Keep an eye out for her First Sentence Fridays where she’ll introduce the first sentence to each chapter (and fill us in on a little bit of the story) each month over on her Author Facebook page; something she’s been doing since The Education of Dixie Dupree.

We talked about Donna’s personal publishing journey, which she explains in her essay, An Education in Determination, that follows the interview. “I can say this - I am grateful every single day of my life that it happened, even though it happened in a very unusual way. It takes a little bit of luck, it takes talent, and it takes determination.”

We closed the interview with this piece of advice from Donna for writers -

“You’ve got to keep writing, that’s the main thing because nothing is going to happen unless you do.” Donna laughs, “This is a bad analogy but it’s right off the top of my head. If you play golf and you want to be able to hit a hole in one - you’re never going to hit a hole in one unless you keep playing.”

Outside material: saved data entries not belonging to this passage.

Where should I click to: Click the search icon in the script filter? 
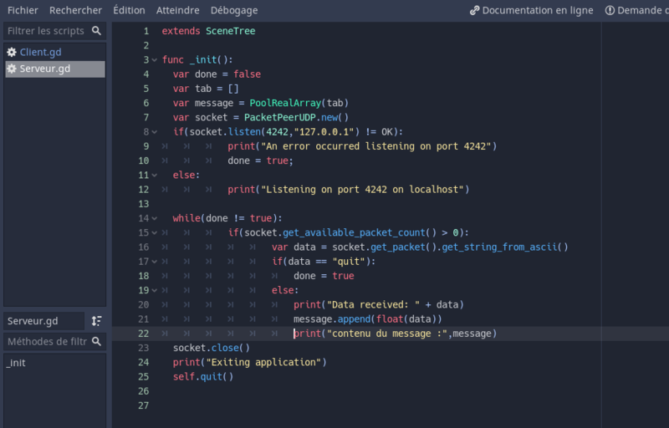click(x=97, y=31)
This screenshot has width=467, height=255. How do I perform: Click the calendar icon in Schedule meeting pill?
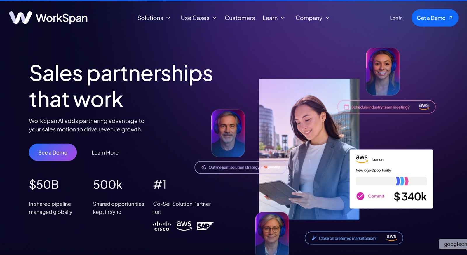pos(346,107)
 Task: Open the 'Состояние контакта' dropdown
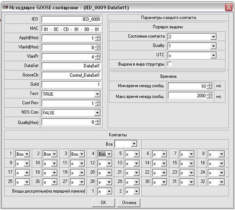213,37
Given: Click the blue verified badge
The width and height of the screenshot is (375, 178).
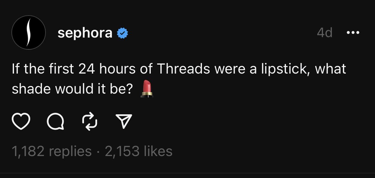Looking at the screenshot, I should [123, 33].
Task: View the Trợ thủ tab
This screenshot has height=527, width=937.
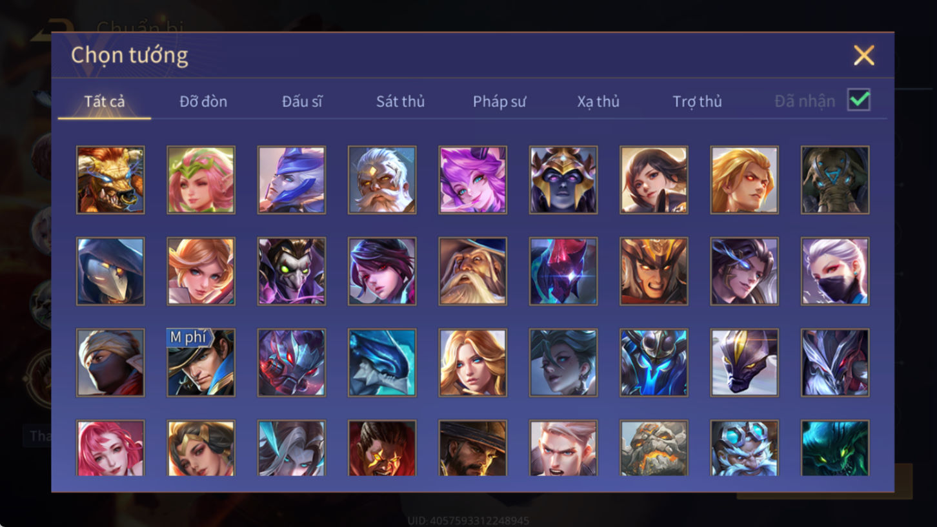Action: click(697, 101)
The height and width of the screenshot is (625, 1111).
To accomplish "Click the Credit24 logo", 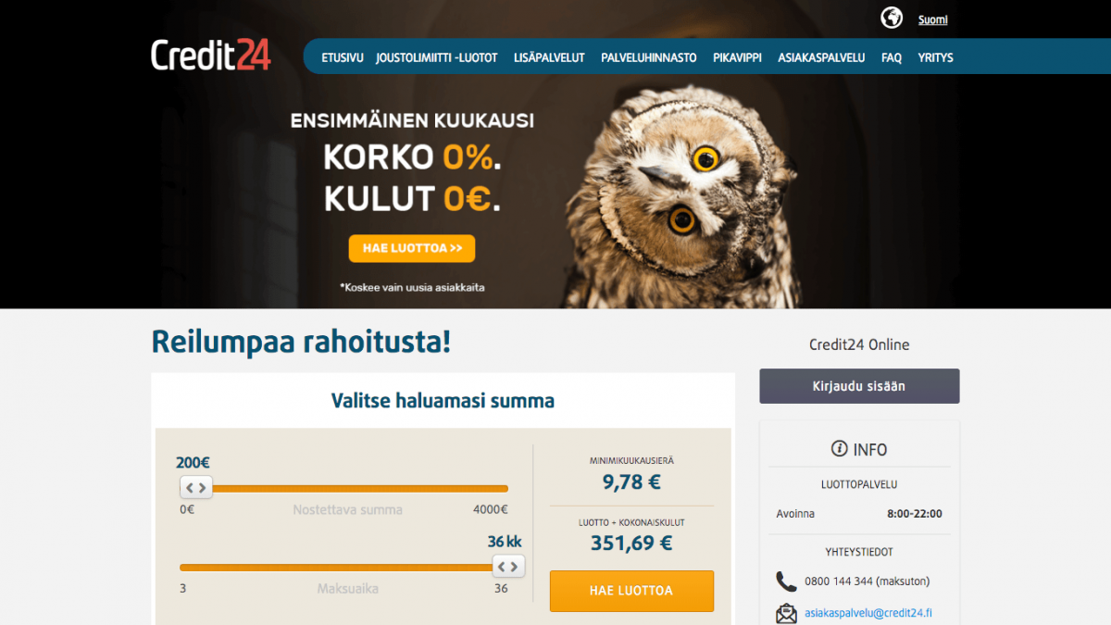I will coord(211,56).
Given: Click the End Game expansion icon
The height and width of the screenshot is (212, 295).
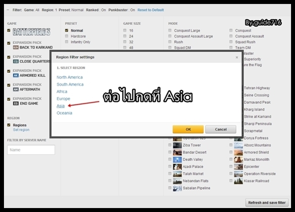Looking at the screenshot, I should [16, 103].
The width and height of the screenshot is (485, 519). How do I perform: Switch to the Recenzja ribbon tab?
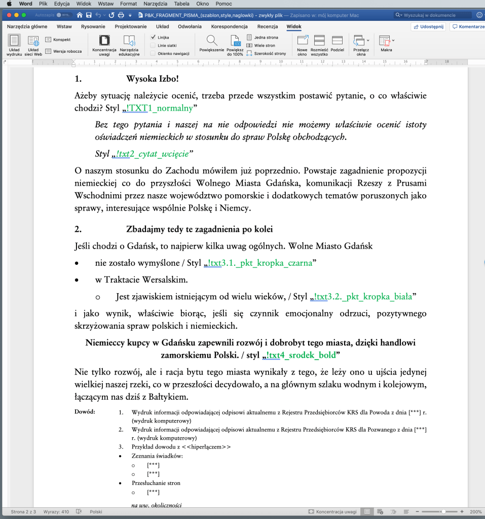(x=267, y=26)
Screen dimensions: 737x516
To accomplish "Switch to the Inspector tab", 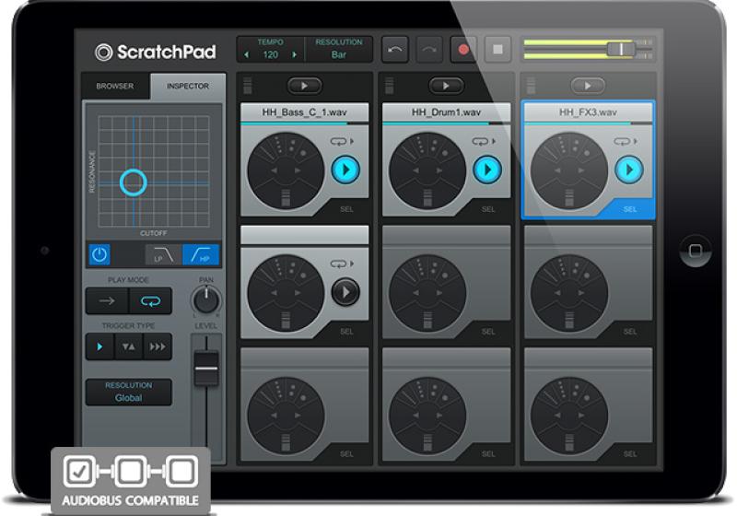I will (x=187, y=87).
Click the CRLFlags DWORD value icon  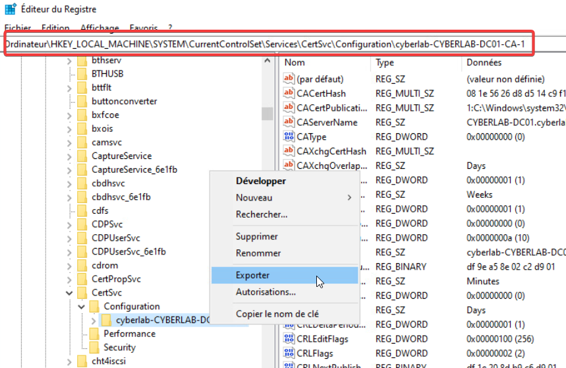coord(288,353)
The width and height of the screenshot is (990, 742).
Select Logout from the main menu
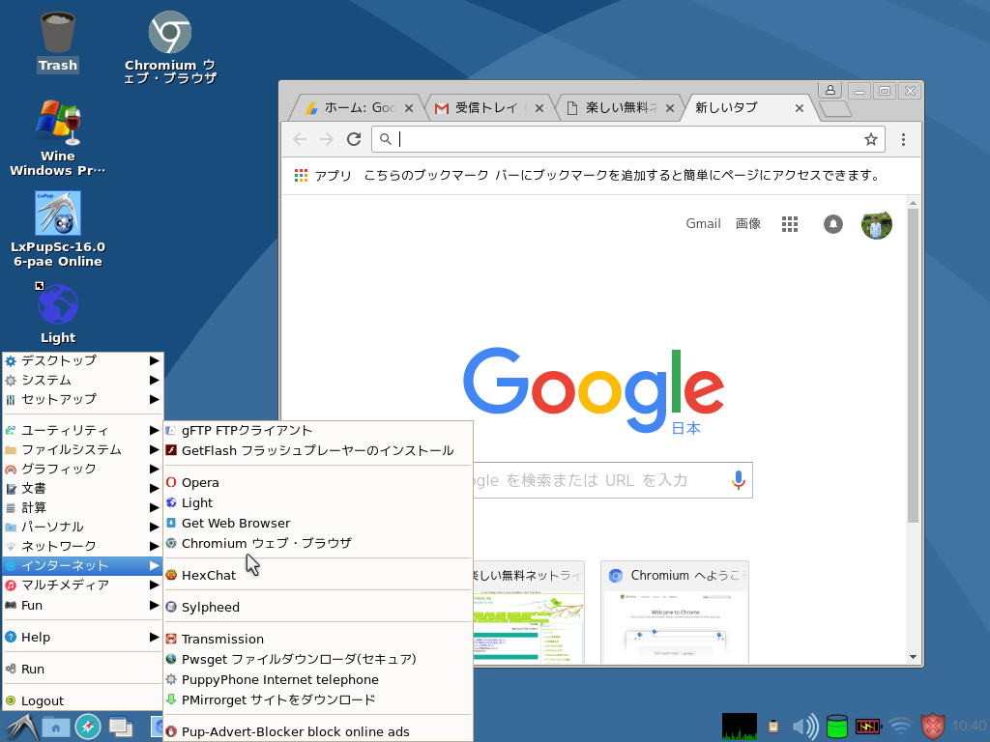point(41,699)
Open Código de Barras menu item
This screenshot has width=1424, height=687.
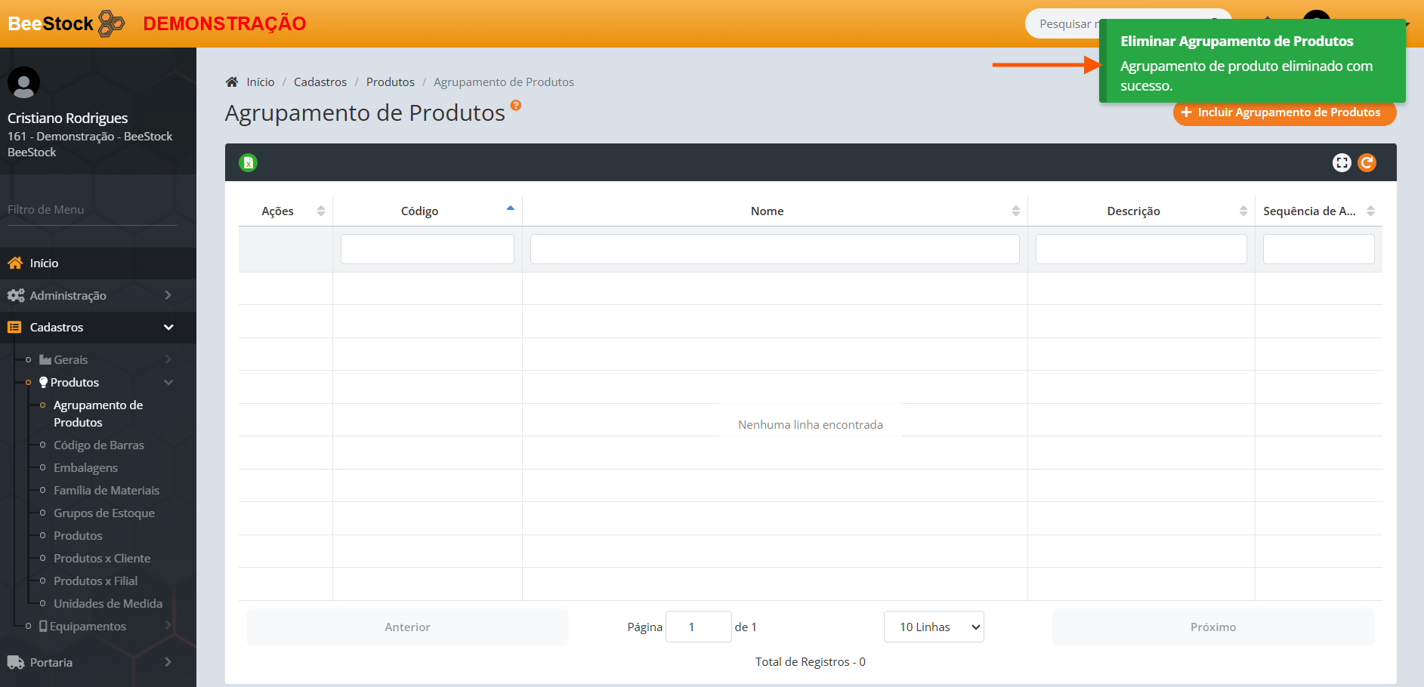(x=99, y=445)
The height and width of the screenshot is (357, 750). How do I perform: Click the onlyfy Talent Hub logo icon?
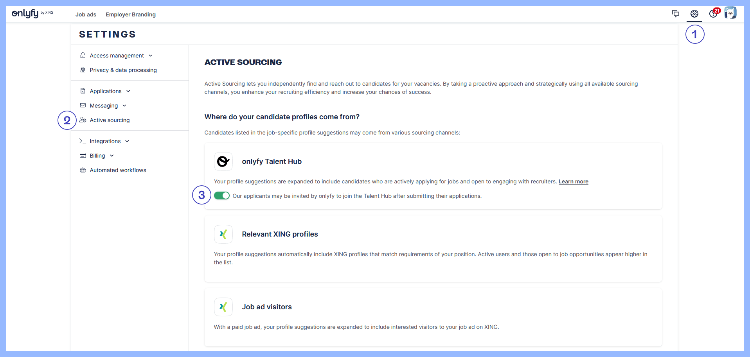coord(223,161)
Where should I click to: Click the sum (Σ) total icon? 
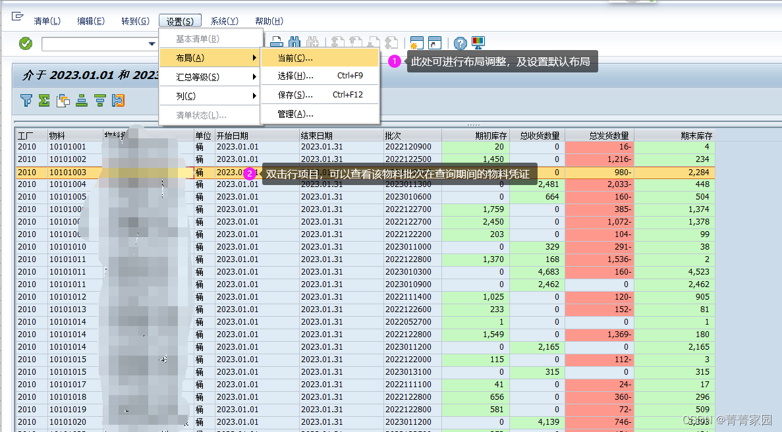point(43,100)
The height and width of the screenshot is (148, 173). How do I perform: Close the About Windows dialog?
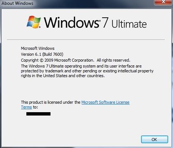point(163,2)
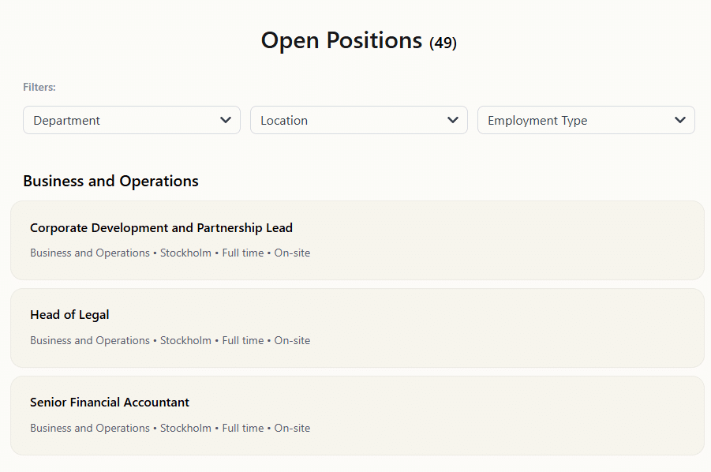Screen dimensions: 711x472
Task: Click Full time in Corporate Development listing
Action: (x=243, y=253)
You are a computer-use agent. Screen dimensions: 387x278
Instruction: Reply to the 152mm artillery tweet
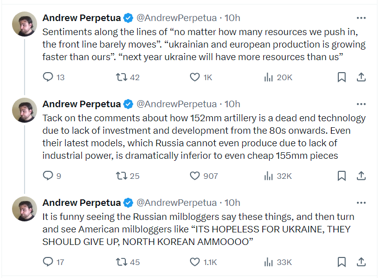tap(48, 176)
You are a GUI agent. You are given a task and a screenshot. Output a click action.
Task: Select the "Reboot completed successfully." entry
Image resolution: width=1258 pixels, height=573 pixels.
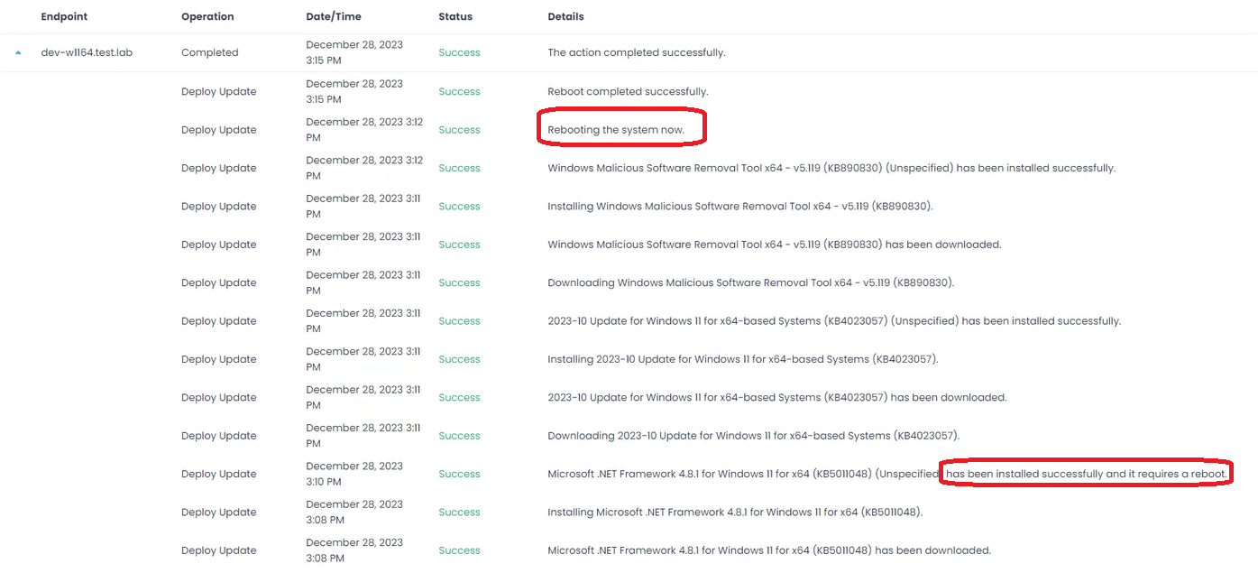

She adds, “Rejections are rough but one of the most encouraging lessons I ever received for myself is to read other author’s journeys. Think about Katherine Stockett and her book, The Help. I believe she had over a hundred rejections. So if you’re writing and you’re in that dark tunnel where you don’t see a light at the end of it, and you’ve had people read your work and they’re telling you it will happen - you’ve got to keep on. It helps to seek out other people’s stories about how their publication took place.”

I agree, and that’s exactly the gift she gives us with her essay. Donna Everhart is a writer who all writers can look up to.